- **What you need to do**
Exactly as they appear below, repeat the lines from the one with "チームOggiのハマリモノ (170, 2556)" through the one with "スキンケア (132, 2540)", and no others.

Segment Start: Data for this exercise

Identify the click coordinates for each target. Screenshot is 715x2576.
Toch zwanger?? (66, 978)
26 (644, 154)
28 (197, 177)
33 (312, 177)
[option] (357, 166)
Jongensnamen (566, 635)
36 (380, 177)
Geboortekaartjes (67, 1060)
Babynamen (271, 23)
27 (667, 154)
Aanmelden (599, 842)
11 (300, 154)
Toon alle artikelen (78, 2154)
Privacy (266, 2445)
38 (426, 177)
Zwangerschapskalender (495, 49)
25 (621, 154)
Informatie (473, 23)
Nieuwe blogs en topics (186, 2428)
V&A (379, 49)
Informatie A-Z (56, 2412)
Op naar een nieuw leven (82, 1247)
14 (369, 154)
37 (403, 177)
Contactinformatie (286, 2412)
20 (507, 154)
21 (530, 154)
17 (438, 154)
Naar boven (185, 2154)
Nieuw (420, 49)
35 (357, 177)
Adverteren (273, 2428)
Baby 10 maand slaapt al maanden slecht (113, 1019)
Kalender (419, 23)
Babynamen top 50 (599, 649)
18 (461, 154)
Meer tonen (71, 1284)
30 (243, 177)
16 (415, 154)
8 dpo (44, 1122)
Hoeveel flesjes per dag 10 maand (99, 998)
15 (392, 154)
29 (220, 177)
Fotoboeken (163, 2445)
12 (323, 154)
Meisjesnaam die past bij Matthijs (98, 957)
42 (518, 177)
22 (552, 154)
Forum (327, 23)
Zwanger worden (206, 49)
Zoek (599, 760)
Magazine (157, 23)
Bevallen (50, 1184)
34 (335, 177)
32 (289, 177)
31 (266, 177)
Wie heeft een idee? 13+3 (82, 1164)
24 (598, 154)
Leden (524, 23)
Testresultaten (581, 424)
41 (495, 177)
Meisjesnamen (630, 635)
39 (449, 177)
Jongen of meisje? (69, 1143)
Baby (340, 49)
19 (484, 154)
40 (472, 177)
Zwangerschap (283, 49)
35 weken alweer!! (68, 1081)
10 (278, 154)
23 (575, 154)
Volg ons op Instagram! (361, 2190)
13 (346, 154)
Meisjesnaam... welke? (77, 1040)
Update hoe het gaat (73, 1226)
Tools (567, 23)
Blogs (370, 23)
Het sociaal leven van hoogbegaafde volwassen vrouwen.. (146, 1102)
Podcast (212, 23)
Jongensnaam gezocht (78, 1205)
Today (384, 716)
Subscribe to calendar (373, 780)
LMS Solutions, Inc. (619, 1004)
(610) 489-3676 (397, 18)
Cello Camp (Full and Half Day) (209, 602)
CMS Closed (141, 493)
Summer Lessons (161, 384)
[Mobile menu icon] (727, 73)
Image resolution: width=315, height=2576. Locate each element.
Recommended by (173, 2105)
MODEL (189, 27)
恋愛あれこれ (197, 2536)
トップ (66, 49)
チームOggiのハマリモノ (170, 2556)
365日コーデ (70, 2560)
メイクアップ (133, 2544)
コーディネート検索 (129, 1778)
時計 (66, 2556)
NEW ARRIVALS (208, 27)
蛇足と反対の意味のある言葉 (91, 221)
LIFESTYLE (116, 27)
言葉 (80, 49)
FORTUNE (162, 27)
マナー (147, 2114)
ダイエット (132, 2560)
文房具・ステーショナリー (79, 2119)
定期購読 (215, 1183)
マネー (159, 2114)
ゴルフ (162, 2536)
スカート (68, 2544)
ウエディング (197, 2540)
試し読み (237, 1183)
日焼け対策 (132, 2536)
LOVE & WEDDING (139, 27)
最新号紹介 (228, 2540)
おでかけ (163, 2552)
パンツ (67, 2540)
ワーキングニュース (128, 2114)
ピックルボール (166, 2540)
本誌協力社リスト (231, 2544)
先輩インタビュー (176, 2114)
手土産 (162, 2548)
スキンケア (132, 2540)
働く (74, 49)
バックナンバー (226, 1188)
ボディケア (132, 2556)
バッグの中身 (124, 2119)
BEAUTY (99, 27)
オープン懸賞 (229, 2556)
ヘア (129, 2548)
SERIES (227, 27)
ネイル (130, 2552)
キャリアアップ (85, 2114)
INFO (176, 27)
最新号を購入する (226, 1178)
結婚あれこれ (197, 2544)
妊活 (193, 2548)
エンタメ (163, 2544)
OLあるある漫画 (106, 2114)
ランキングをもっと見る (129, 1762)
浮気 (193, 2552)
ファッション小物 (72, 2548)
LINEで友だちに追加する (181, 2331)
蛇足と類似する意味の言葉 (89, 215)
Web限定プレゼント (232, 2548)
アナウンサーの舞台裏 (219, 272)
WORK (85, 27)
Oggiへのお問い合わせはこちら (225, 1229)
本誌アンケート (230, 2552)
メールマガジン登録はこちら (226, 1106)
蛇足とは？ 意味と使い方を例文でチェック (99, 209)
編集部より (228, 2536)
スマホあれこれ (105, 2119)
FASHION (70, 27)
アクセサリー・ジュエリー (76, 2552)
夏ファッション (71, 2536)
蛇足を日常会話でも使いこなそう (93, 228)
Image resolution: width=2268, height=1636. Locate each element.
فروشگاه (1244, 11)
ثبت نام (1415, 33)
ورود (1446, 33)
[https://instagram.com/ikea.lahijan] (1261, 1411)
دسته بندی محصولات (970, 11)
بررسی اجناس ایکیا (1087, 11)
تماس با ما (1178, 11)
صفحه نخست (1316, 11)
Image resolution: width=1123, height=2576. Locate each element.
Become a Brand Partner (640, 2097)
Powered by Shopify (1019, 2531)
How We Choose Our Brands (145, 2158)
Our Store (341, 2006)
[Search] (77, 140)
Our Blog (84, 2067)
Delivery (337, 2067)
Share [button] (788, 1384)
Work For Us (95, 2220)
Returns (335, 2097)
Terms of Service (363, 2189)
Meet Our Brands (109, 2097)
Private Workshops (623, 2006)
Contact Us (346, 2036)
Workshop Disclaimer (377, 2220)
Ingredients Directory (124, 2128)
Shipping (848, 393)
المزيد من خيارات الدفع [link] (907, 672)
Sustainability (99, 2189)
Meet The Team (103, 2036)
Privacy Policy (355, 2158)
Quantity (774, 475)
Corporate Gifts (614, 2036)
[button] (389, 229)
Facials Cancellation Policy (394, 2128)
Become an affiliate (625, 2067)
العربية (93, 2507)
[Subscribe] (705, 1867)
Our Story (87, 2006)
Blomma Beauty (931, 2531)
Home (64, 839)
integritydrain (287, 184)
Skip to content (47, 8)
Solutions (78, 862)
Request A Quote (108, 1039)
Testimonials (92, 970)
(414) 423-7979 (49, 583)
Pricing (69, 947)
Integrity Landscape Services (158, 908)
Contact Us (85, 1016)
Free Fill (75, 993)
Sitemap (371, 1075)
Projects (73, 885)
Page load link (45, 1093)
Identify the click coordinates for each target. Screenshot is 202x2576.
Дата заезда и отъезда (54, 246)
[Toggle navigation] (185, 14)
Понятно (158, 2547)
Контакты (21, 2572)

Segment End: Data for this exercise

- **Exercise output**
チームOggiのハマリモノ (170, 2556)
365日コーデ (70, 2560)
メイクアップ (133, 2544)
コーディネート検索 (129, 1778)
時計 (66, 2556)
NEW ARRIVALS (208, 27)
蛇足と反対の意味のある言葉 (91, 221)
LIFESTYLE (116, 27)
言葉 (80, 49)
FORTUNE (162, 27)
マナー (147, 2114)
ダイエット (132, 2560)
文房具・ステーショナリー (79, 2119)
定期購読 (215, 1183)
マネー (159, 2114)
ゴルフ (162, 2536)
スカート (68, 2544)
ウエディング (197, 2540)
試し読み (237, 1183)
日焼け対策 (132, 2536)
LOVE & WEDDING (139, 27)
最新号紹介 (228, 2540)
おでかけ (163, 2552)
パンツ (67, 2540)
ワーキングニュース (128, 2114)
ピックルボール (166, 2540)
本誌協力社リスト (231, 2544)
先輩インタビュー (176, 2114)
手土産 (162, 2548)
スキンケア (132, 2540)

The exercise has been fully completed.